DATA UNDER STUDY:
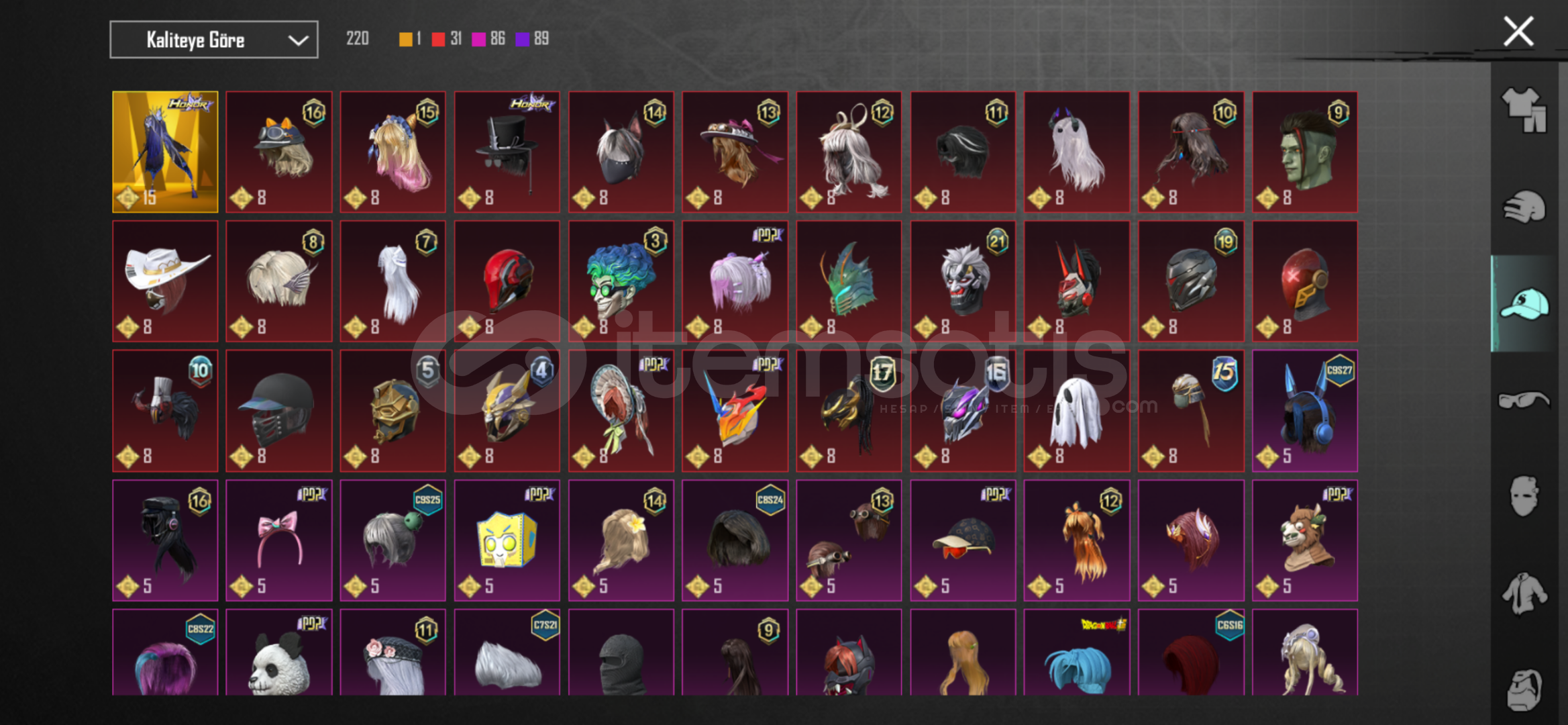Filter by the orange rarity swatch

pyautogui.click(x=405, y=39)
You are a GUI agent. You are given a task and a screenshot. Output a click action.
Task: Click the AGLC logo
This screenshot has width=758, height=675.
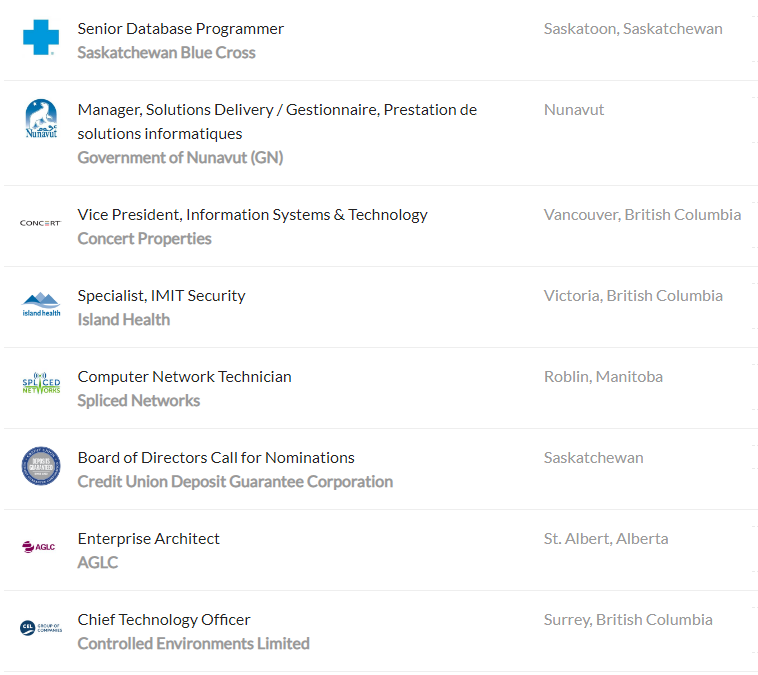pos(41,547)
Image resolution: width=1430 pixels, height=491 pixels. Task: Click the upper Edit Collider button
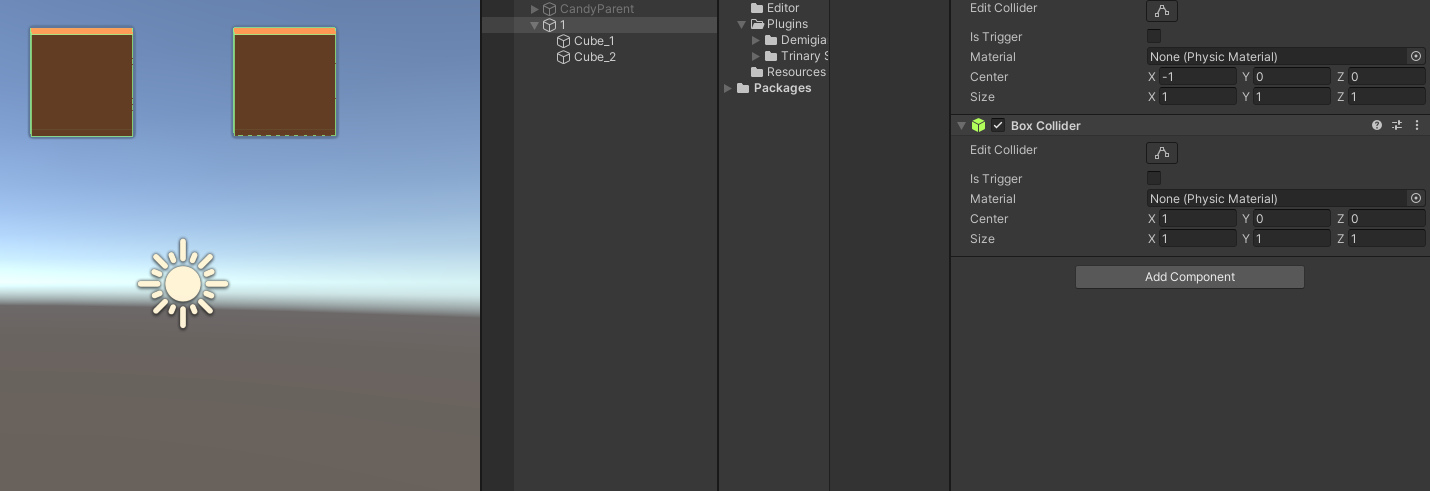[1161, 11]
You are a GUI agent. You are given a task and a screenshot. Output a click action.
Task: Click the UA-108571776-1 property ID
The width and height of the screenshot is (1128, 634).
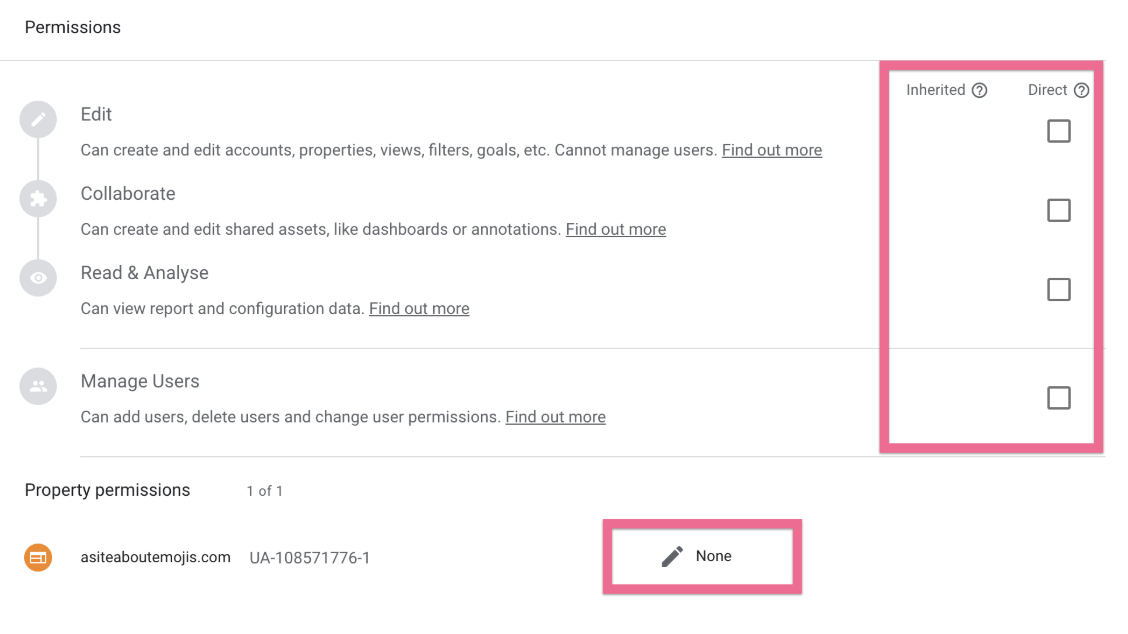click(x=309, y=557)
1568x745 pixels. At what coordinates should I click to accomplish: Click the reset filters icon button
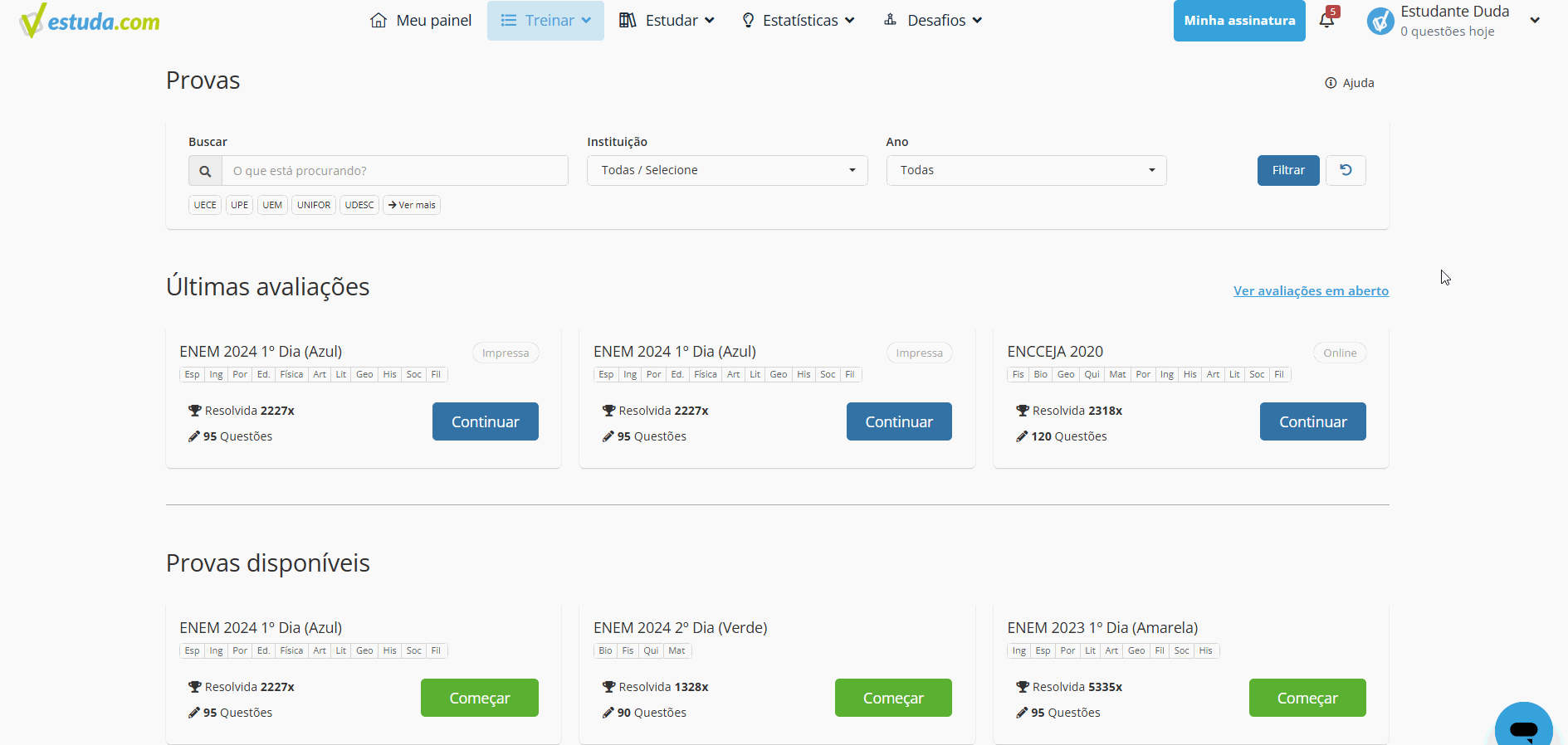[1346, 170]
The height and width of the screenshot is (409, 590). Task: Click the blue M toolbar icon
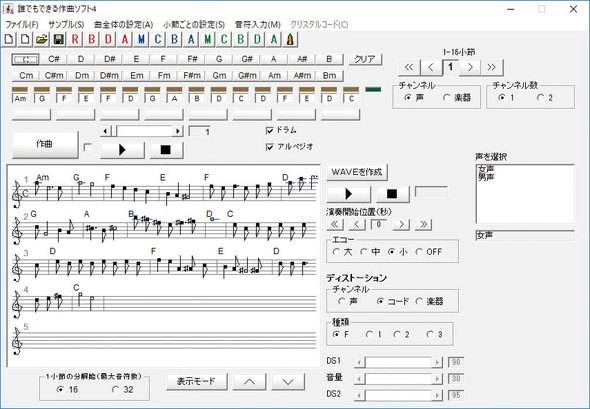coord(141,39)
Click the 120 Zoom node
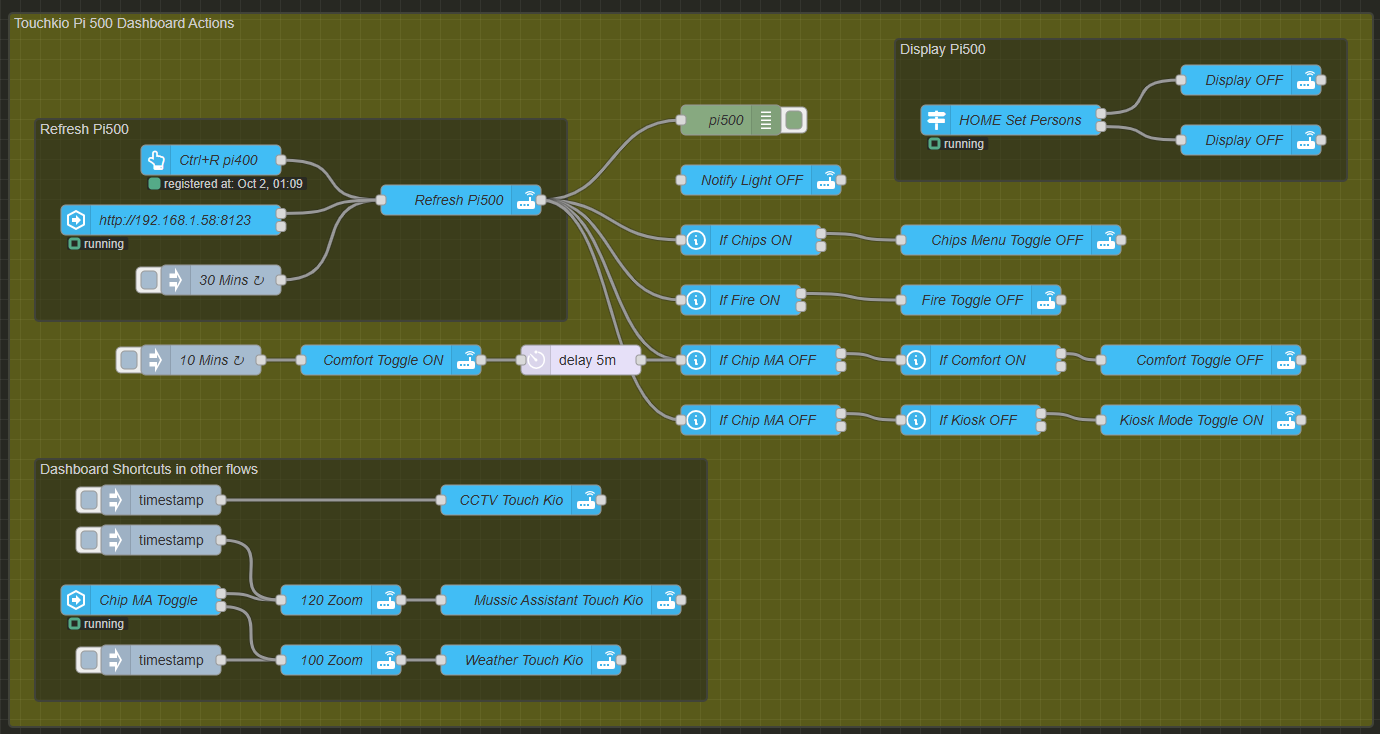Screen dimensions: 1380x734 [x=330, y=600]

REQUIRED WORK: Print the lines from the line with "1568x745 pixels. At" to the end of the data above. Include both ends, exclude the pictures, and add nothing else.

RESULT OF THIS TASK:
1568x745 pixels. At what coordinates should I click to accomplish: Click the reset filters icon button
[1346, 170]
The height and width of the screenshot is (409, 590). Task: Click the blue M toolbar icon
coord(141,39)
Click the 120 Zoom node
Screen dimensions: 1380x734 [x=330, y=600]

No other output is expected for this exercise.